*Prompt*: Word for word, print out all of the data, omitting every image.

*Stored data*:

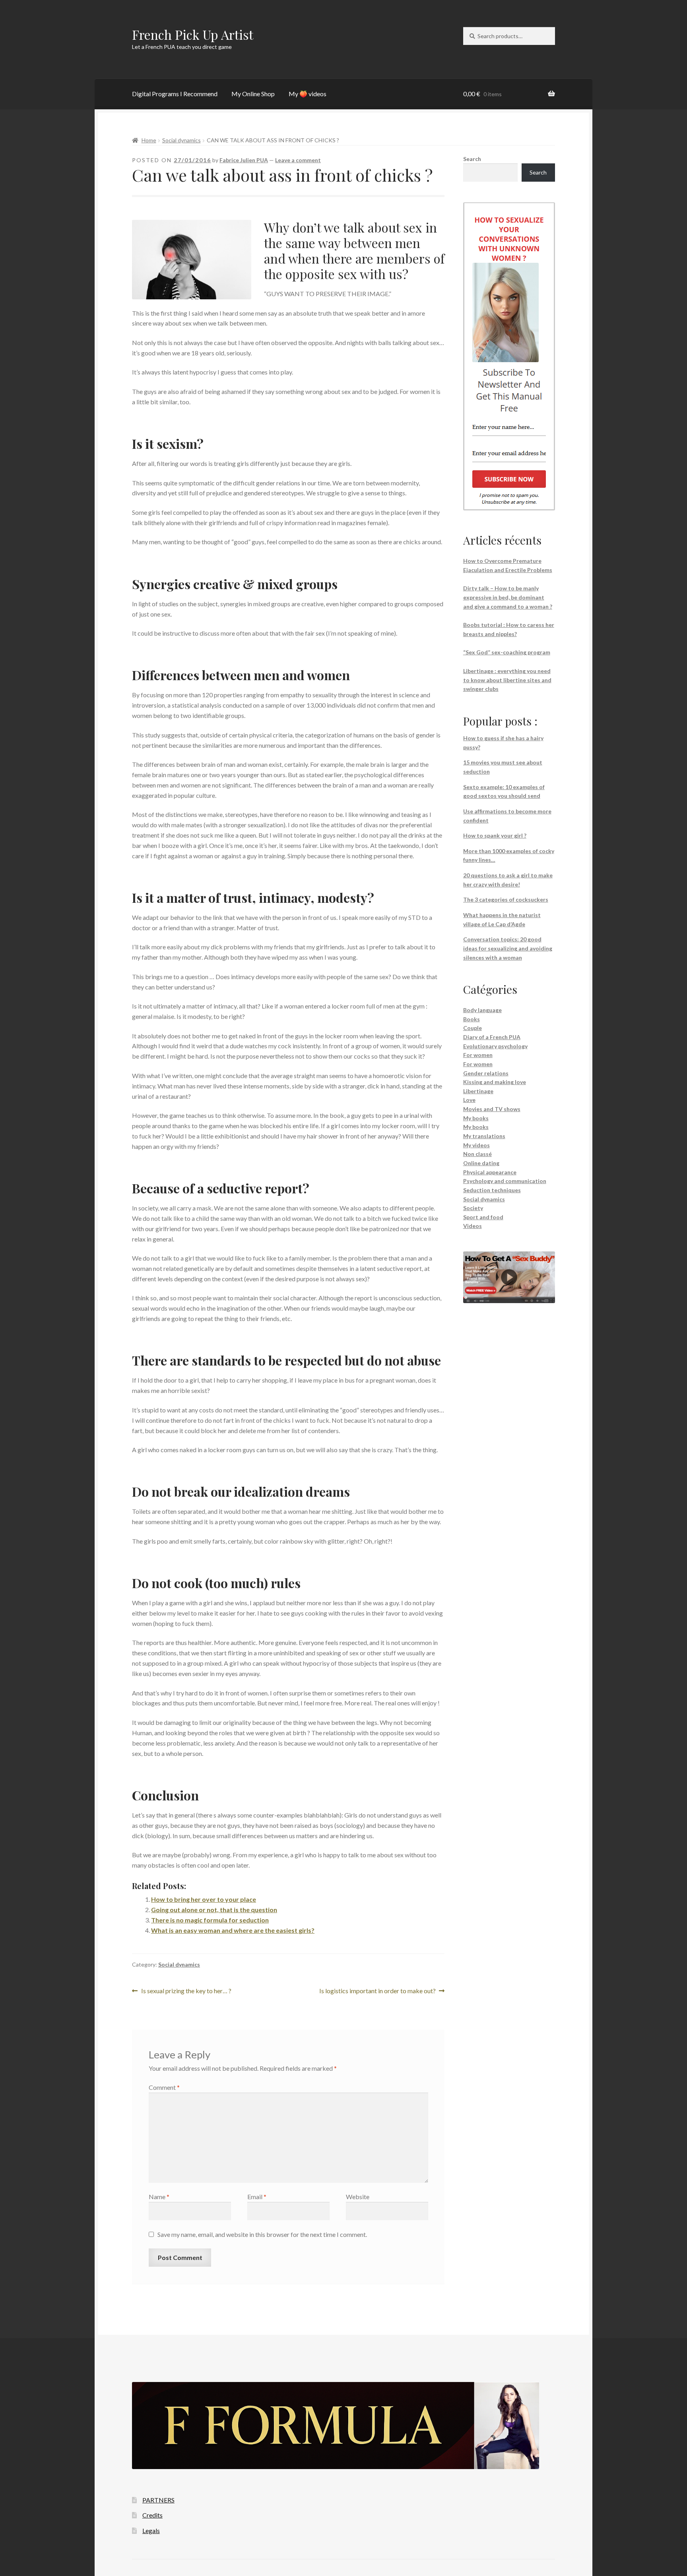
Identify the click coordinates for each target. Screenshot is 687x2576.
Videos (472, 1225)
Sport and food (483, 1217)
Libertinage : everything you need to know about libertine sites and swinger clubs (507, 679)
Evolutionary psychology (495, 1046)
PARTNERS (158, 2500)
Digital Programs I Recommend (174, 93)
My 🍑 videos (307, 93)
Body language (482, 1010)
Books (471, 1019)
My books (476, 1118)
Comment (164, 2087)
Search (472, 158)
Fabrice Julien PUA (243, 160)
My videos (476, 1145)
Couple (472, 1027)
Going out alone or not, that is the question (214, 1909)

*Result below*:
Identify the click coordinates for each target. Screenshot is 687x2576.
Videos (472, 1225)
Sport and food (483, 1217)
Libertinage : everything you need to know about libertine sites and swinger clubs (507, 679)
Evolutionary psychology (495, 1046)
PARTNERS (158, 2500)
Digital Programs I Recommend (174, 93)
My 🍑 videos (307, 93)
Body language (482, 1010)
Books (471, 1019)
My books (476, 1118)
Comment (164, 2087)
Search (472, 158)
Fabrice Julien PUA (243, 160)
My videos (476, 1145)
Couple (472, 1027)
Going out alone or not, that is the question (214, 1909)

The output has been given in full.